Il mito di Narciso in scena nell’ex chiesa del Tricalle

20 Marzo 2022

CHIETI. “Chi sono davvero io?”. È questa la domanda che Narciso si pone quando si guarda per la prima volta riflesso nel lago. È dedicato a una libera rielaborazione del mito di Narciso, dalle...

CHIETI. “Chi sono davvero io?”. È questa la domanda che Narciso si pone quando si guarda per la prima volta riflesso nel lago. È dedicato a una libera rielaborazione del mito di Narciso, dalle “Metamorfosi” di Ovidio, lo spettacolo in programma il prossimo 25 marzo alle ore 18 e in replica alle 21 nell’ex chiesa di Santa Maria del Tricalle.

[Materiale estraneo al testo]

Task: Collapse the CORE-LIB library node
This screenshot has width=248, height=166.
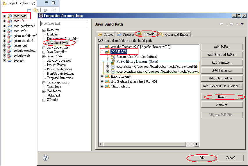Action: point(102,52)
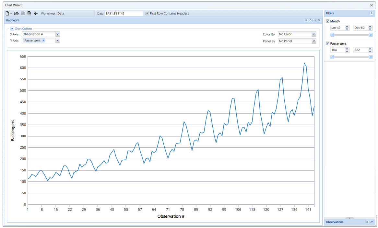Uncheck the Month filter

pyautogui.click(x=327, y=21)
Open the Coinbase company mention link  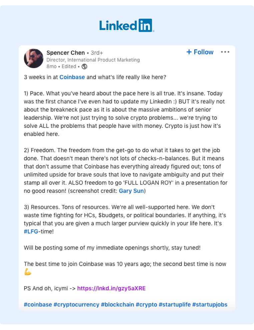point(72,77)
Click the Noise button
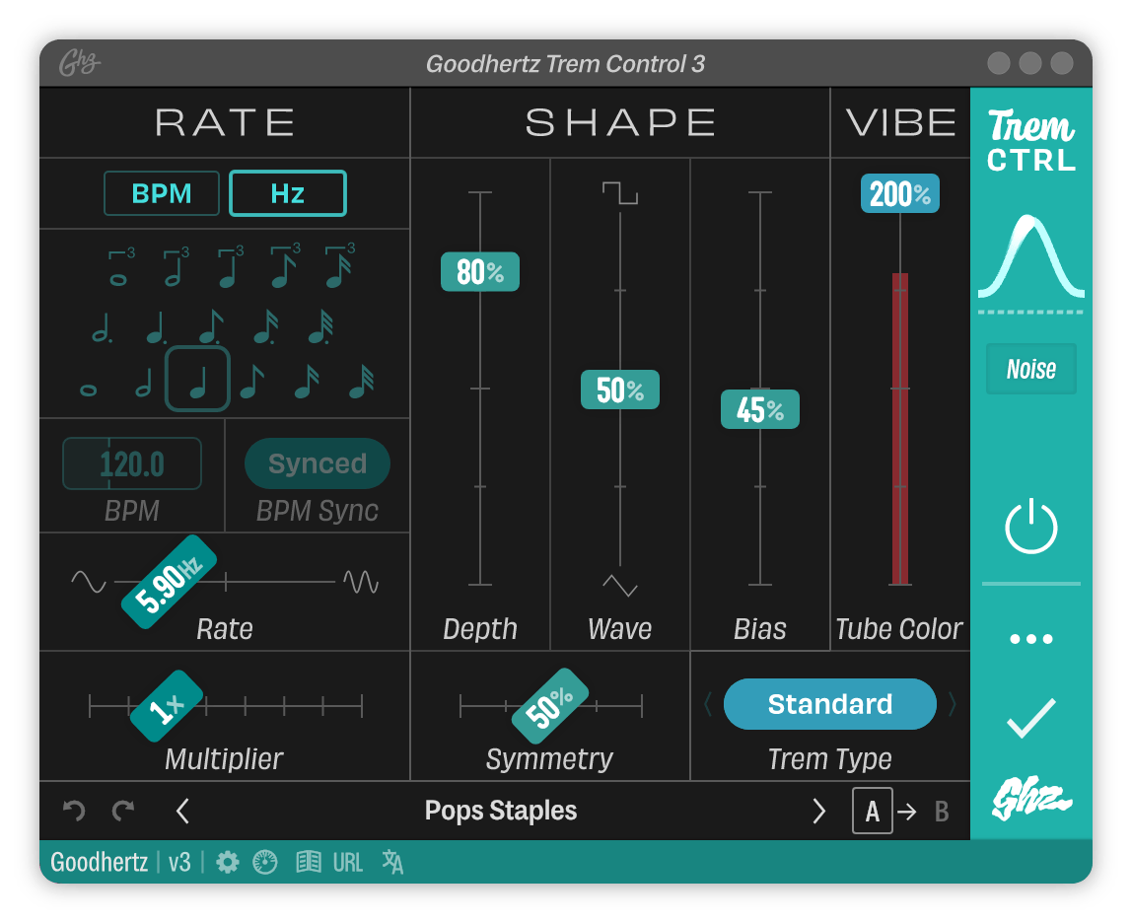This screenshot has height=923, width=1132. pos(1030,370)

A portare in scena la rappresentazione è “Labirinti Teatro”, associazione che nasce a Chieti come un gruppo impegnato nella ricerca artistica delle arti visive, in particolare di quella teatrale.

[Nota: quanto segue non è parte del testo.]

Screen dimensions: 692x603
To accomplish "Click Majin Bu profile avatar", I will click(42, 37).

«Questa performance cerca di indagare quel rapporto profondo che ognuno ha con la propria immagine. In un vortice di ricordi, immagini poetiche, richiami filosofici, il racconto dell’uomo Narciso prende forma e si concede allo spettatore: un dialogo impossibile da un interno ad un altro interno», spiega il regista Riccardo Iezzi. Protagonisti sono Narciso e il suo riflesso, interpretati dallo stesso Iezzi e dalla danzatrice Benedetta Ciancio.